The immediate reasons for the declining importance of bank credit are not difficult to identify. Banks weighed down with a growing pile of bad loans are in no position to take new risks. Companies have begun to seek other sources of funds. Many of the best companies now look at banks as temporary alternatives when there is urgent liquidity needed. The sharp increase in the issue of corporate bonds is especially noteworthy. It is estimated that around Rs5 trillion of corporate bonds would have been issued in the fiscal year that has just ended.
There are still many lingering problems with the corporate bond market in India. Chief among them is that most of the bonds have been sold through private placements. Investors then hold them till maturity. So, India still does not have a robust secondary market in corporate risk. Yet the sharp rise in primary issuance cannot be wished away.

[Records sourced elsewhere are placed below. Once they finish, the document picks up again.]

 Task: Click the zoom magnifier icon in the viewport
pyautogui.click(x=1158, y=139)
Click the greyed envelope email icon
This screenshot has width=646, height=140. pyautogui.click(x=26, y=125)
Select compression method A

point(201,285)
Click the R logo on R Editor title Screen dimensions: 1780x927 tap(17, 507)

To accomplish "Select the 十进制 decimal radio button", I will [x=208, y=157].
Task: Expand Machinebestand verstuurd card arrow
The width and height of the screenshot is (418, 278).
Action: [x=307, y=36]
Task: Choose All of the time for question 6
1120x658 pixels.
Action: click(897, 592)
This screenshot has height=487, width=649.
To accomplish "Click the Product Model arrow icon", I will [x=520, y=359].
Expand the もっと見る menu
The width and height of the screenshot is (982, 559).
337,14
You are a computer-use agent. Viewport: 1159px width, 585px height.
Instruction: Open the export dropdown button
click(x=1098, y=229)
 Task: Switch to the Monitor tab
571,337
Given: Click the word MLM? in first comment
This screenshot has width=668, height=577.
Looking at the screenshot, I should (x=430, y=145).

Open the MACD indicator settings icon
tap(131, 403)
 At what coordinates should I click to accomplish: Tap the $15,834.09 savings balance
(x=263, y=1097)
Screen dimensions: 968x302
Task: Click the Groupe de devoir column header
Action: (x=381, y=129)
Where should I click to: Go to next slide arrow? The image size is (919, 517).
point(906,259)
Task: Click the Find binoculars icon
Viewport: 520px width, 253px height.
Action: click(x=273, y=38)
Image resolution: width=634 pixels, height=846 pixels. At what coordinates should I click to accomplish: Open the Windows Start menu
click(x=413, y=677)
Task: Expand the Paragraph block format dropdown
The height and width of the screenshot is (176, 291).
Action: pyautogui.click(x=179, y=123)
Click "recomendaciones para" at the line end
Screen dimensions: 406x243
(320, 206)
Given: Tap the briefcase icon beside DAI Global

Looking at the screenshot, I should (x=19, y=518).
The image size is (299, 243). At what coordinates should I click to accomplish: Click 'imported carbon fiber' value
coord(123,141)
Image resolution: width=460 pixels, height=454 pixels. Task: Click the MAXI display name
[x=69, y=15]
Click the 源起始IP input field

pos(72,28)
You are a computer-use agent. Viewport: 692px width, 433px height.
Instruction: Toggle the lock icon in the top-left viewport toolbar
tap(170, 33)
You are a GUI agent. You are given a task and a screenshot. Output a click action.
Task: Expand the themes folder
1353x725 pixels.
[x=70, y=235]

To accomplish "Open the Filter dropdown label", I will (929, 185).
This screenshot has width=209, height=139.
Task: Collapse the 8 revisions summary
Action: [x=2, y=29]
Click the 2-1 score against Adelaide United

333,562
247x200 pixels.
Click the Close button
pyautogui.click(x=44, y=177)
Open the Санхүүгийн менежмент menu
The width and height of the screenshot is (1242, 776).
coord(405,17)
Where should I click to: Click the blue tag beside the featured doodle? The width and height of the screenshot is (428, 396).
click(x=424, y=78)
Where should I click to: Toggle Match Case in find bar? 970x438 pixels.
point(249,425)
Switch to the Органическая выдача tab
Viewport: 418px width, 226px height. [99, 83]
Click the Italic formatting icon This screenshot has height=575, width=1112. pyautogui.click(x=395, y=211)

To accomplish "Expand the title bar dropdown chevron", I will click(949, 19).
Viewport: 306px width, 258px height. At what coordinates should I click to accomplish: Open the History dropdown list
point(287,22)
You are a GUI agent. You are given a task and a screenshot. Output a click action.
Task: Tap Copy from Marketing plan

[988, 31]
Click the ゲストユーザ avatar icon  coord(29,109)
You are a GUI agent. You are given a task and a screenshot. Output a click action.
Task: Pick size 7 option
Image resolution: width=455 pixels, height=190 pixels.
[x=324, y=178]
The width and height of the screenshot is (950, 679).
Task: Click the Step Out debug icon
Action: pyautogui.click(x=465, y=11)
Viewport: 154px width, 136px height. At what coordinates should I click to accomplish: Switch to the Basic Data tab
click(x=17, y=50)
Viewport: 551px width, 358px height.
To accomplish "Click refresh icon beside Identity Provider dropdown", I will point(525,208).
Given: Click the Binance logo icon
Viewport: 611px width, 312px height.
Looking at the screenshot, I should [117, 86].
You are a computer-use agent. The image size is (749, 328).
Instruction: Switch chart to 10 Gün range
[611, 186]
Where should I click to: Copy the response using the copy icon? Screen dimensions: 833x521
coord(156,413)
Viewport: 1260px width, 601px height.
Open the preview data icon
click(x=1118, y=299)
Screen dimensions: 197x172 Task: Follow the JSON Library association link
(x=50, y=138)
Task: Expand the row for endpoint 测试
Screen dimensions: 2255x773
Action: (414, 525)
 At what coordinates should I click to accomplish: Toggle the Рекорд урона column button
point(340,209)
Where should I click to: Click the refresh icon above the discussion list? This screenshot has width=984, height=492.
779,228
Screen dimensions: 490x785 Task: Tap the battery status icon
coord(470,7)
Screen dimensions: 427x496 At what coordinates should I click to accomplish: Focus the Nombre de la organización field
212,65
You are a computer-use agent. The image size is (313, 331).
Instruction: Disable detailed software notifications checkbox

There are similar challenges in the other new sources of corporate finance as well. For example, most finance companies have been heavily dependent on bank finance for their funds. In other words, the edifice of non-bank finance has been built on bank finance. There are now signs that this is changing, as more finance companies have been able to raise money directly from investors.
There has been a big debate globally about which type of financial system does a better job in allocating national savings—one led by banks or one led by bonds? Neither is a perfect arrangement. If Japan has had banking crises, then so has the US in its bond markets. The underlying truth that the financial cycle moves differently from the business cycle is applicable to both types of financial systems.
India has firmly been in the first category of financial systems dominated by banks. Few can deny the success of Indian banks over the past five decades in mopping up financial savings from every corner of the country, even as they stumbled into bad loan problems almost once every decade because of faulty lending decisions. It is hard to see a point in the near future when banks are completely disintermediated away, as borrowers raise money directly from investors through well-functioning financial markets.
The big policy question is whether India should gradually move away from the dependence on banks. This is the question asked by Jayanth Varma of the Indian Institute of Management (Ahmedabad) in his blog last month.
He has pointed to a few provocative options. First, abolishing the tax deduction on interest as well as lowering the corporate tax rate. This will goad companies to issue more equity. Second, bond markets can be given a fillip by starving the banks of fresh capital. Banks are implicitly subsidized through bailouts. Third, imposing a differential tax on bank borrowing to make other sources of finance relatively more attractive.
Not all enterprises have either the ability or the financial requirements to raise money through bonds. This newspaper has earlier argued that India could move towards a more hybrid financial system where the large companies raise money directly from investors while smaller enterprises continue to go to banks for finance. Even here, banks will face competition. Many finance companies have shown an exemplary ability to assess risks in areas such as truck finance.
The most important concern here is the pivotal role of banks in promoting financial inclusion in a country where too many people still do not have access to formal finance.
The recent surge in bond issuance could be a sign that India—or at least its larger companies—is indeed moving away from its heavy dependence on banks. However, it is only when banks aggressively get back into the lending game that we will know whether the current trend is a temporary response to sluggish lending by the banks or a deeper shift in the Indian financial structure.